Dear Friends,This week I spoke on the phone with over 7,000 middle Tennesseans for a teletown hall. Questions ranged from the Speaker’s race, to the cost of healthcare, to the Syrian refugee crisis, but there was a common thread of general disappointment with the way things work in Washington. I’m as frustrated as anyone, because I see the dysfunction up close day-in and day-out. 
Here in the House of Representatives, we’ve made some important accomplishments: we got the earliest start on funding bills since 1974, we passed the REINS Act to give Congress the final say over burdensome new administrative rules and regulations, and we passed a half-dozen pro-life bills to name a few. But in the Senate, it is a different story. The former do-nothing majority under Harry Reid is now a do-nothing minority.

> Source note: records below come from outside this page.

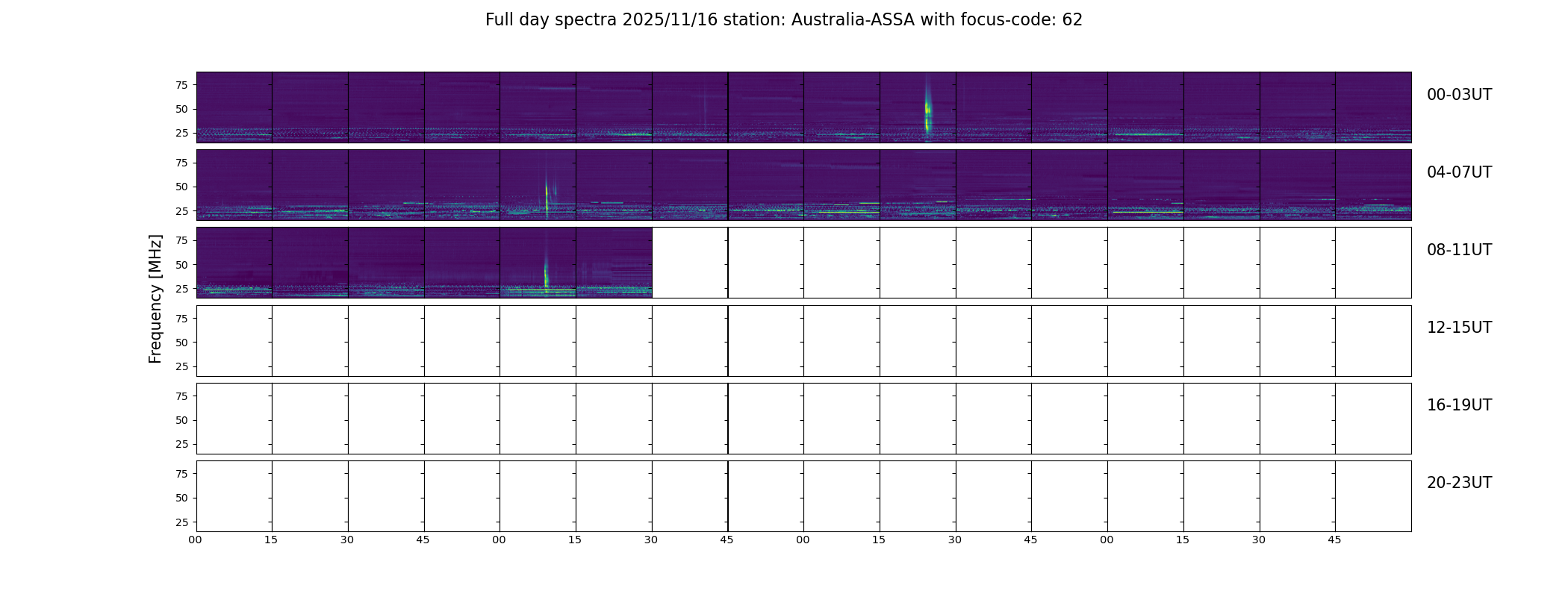Click the 08-11UT row label
This screenshot has height=597, width=1568.
tap(1459, 250)
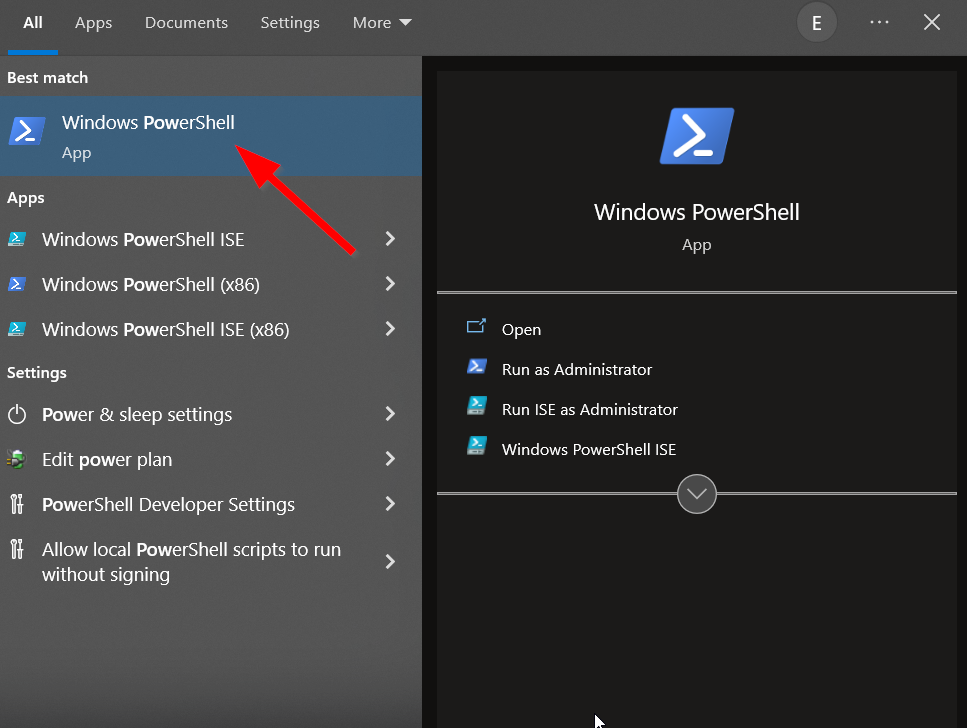Click Open in the preview pane
The width and height of the screenshot is (967, 728).
pyautogui.click(x=521, y=329)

Democrats are obstructing conservative, House-passed bills by using a procedural tool known as the filibuster. 
This allows the minority party in the Senate to block consideration of a bill unless it receives 60 votes in its favor. It has proven effective for Democrats because Republicans only hold 54 of the chamber’s 100 seats. As a result, bills like the Pain-Capable Unborn Child Protection Act – which would protect unborn children from late-term abortion – and legislation to disapprove of the President’s disastrous nuclear deal with Iran were blocked from ever getting a final vote in this chamber. 

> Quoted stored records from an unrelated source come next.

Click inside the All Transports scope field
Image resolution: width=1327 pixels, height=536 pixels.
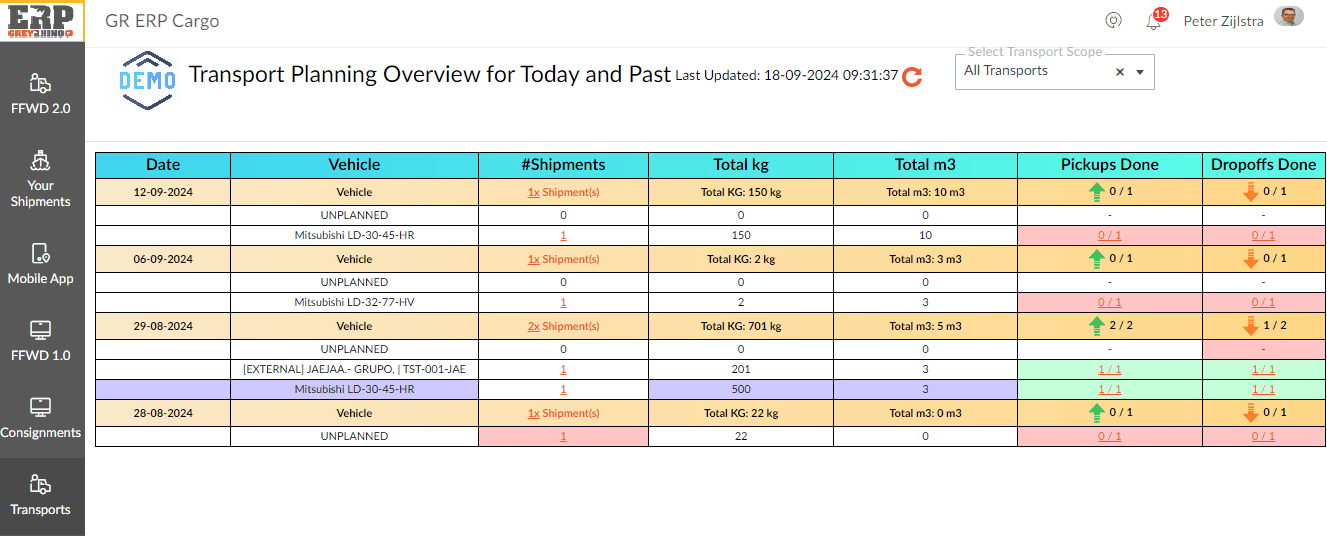pos(1030,72)
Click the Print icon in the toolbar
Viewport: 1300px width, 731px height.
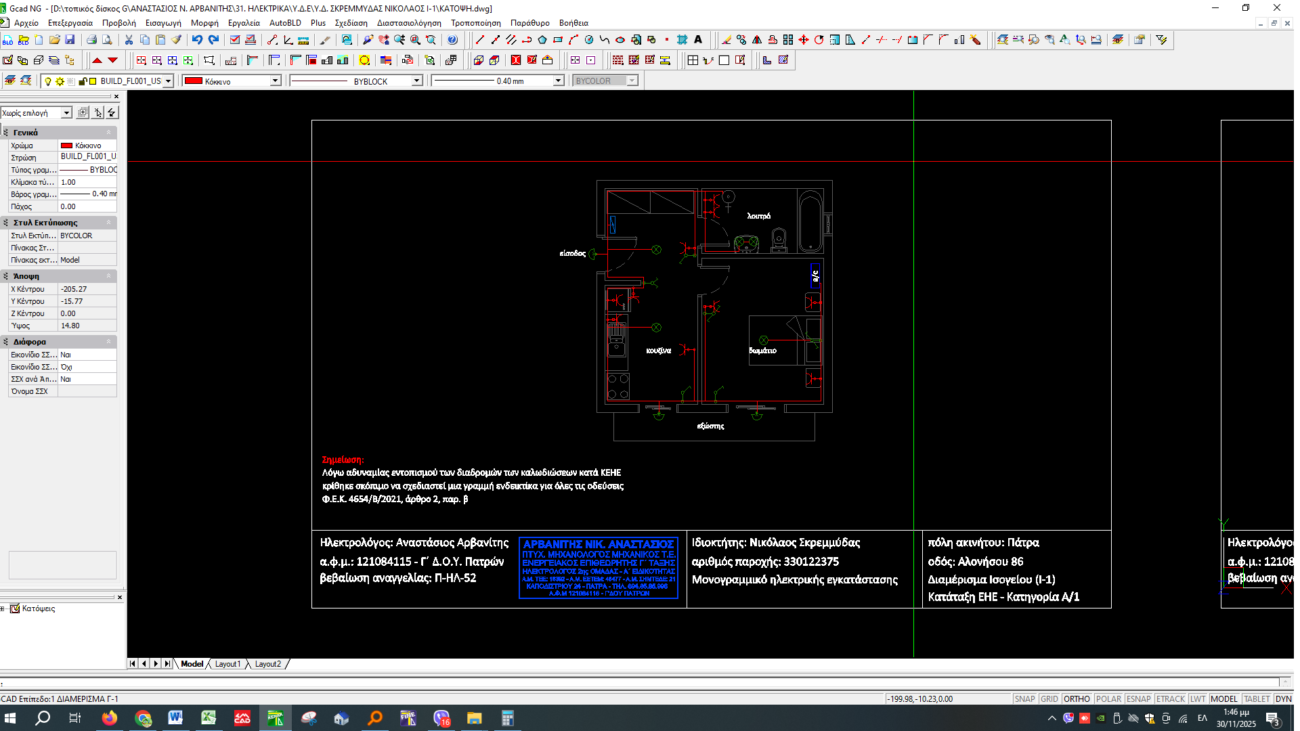[x=92, y=40]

While there is no magic formula to stop Senate Democrats’ obstructionism, there is a tool available to Congress that can allow certain measures to reach the President’s desk without the procedural hurdles that most items of legislation must overcome: reconciliation. This mechanism, which is spelled out in the Congressional Budget Act of 1974, allows Congress to produce legislation that changes mandatory spending or revenue and advance it through the process with the support of a simple majority in the Senate, rather than the usual 60 votes required to move legislation forward in that chamber. Importantly, legislation passed through reconciliation would still require the President’s signature to become law – but it puts the President on record, forcing him to make a decision and defend that to the American people. 

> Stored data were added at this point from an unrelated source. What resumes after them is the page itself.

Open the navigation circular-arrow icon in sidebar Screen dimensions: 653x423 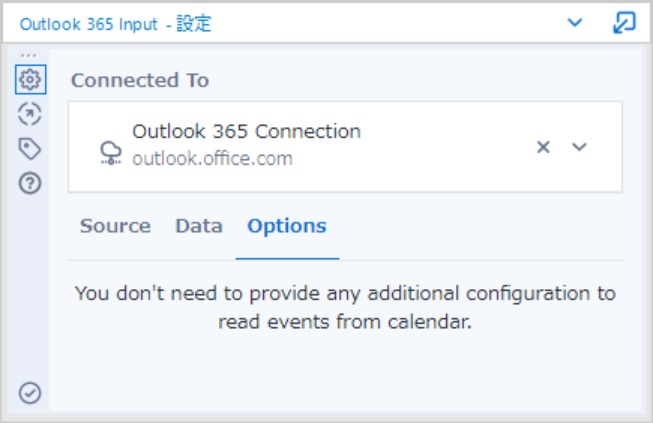[30, 114]
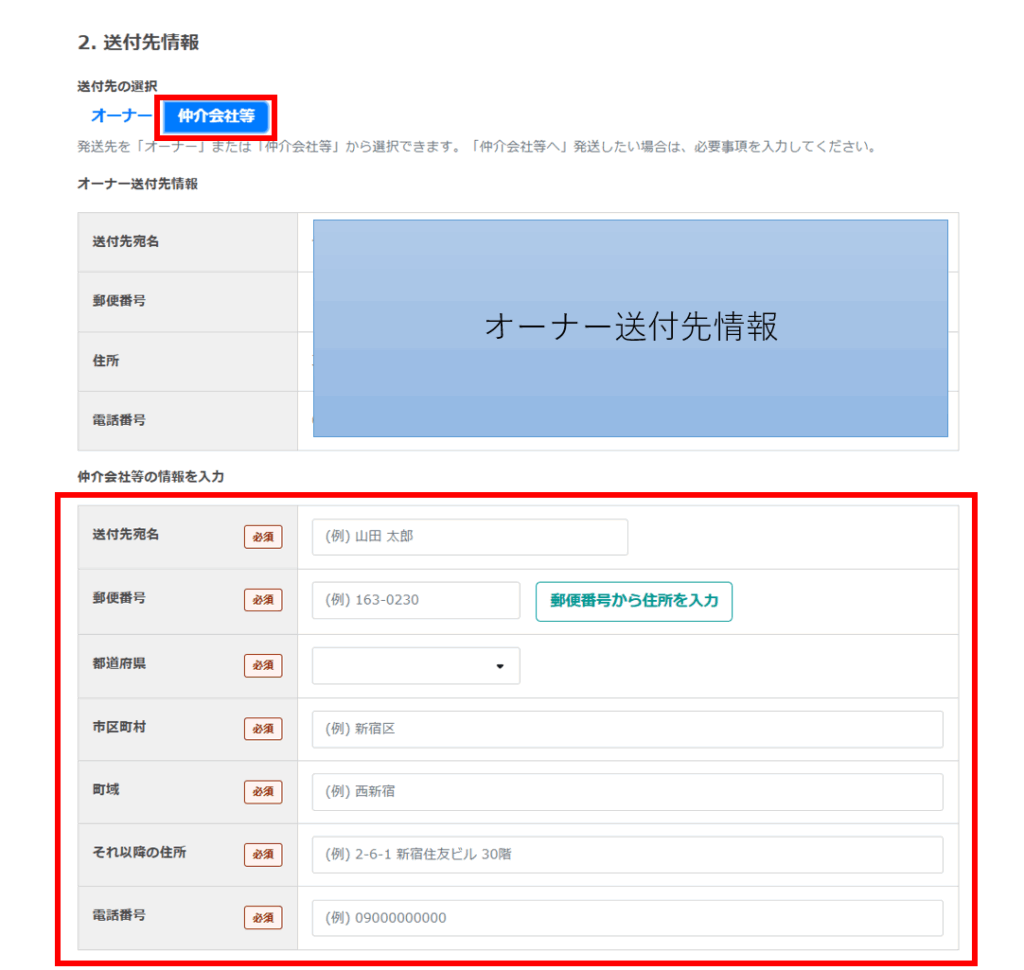Screen dimensions: 1024x970
Task: Click the 必須 badge in the 都道府県 row
Action: (263, 665)
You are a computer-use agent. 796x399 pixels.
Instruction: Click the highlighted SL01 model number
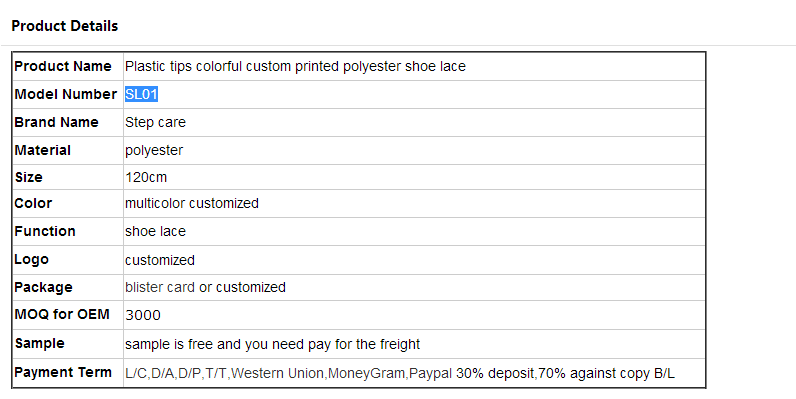[142, 94]
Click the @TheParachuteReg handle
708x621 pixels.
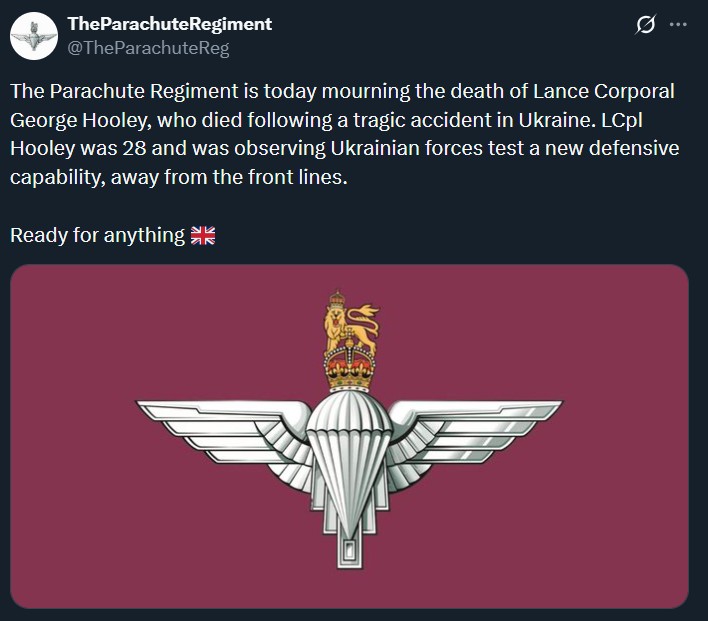coord(138,47)
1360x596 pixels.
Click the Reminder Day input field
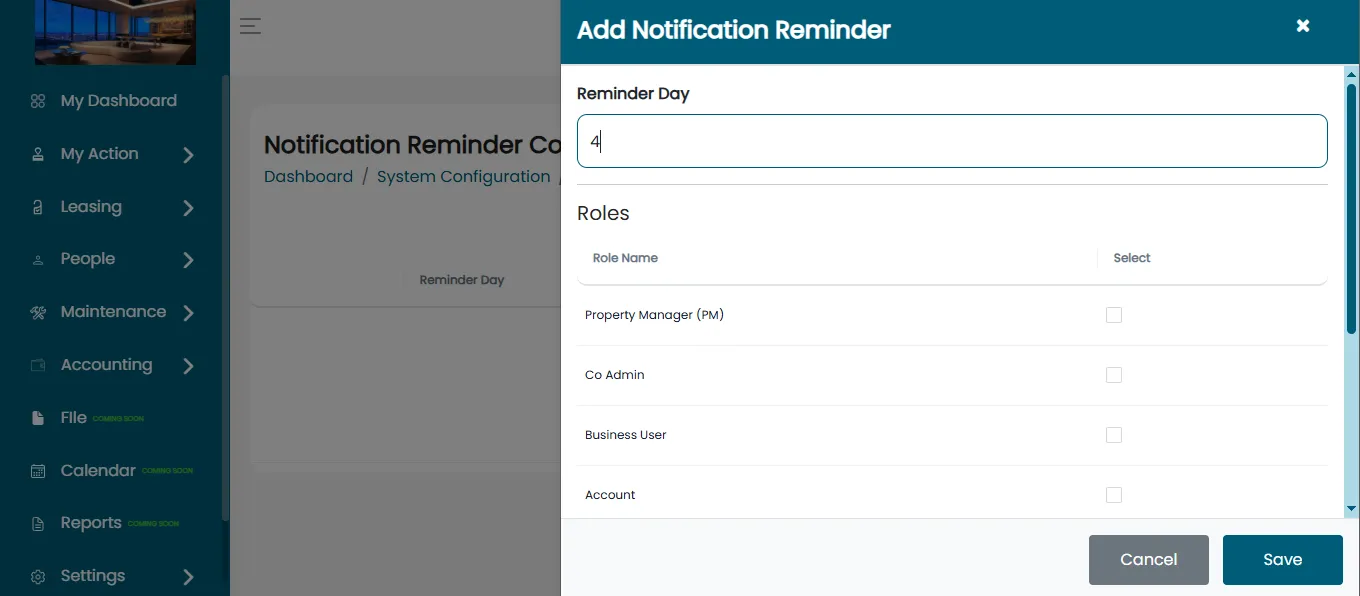point(952,141)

Reconciliation can only be used once a year and anything attached to the bill must be budgetary in nature. For example, Congress could not use reconciliation to force a vote on a border security bill. But we can use it to go after the most egregious portions of Obamacare and combat funding for Planned Parenthood. That is exactly what the reconciliation bill for this year does. 
Specifically, our reconciliation package will:

Repeal Obamacare’s individual and employer mandate

Repeal Obamacare’s Independent Payment Advisory Board (IPAB) – the panel of 15 unelected bureaucrats tasked with rationing care for Medicare beneficiaries 

Repeal Obamacare’s medical device tax

Place a one year moratorium on federal funding to Planned Parenthood 
Today, my colleagues and I on the House Budget Committee held a markup of this reconciliation package, where we listened to debate from both sides of the aisle and ultimately voted by 21 to 11 to send this measure to the House floor. I spoke out during the markup about the importance of the provisions in the bill to combat Planned Parenthood. You can watch my remarks here.
We know that the most meaningful changes to Washington will require President Obama’s retirement from the Oval Office, but I believe that, until then, we should use every tool at our disposal to put our conservative priorities in front of the American people and force President Obama to go on record by either accepting or rejecting our solutions. A strong reconciliation bill that combats the broken promises of Obamacare and the abuses of life at Planned Parenthood will go a long way in accomplishing that goal.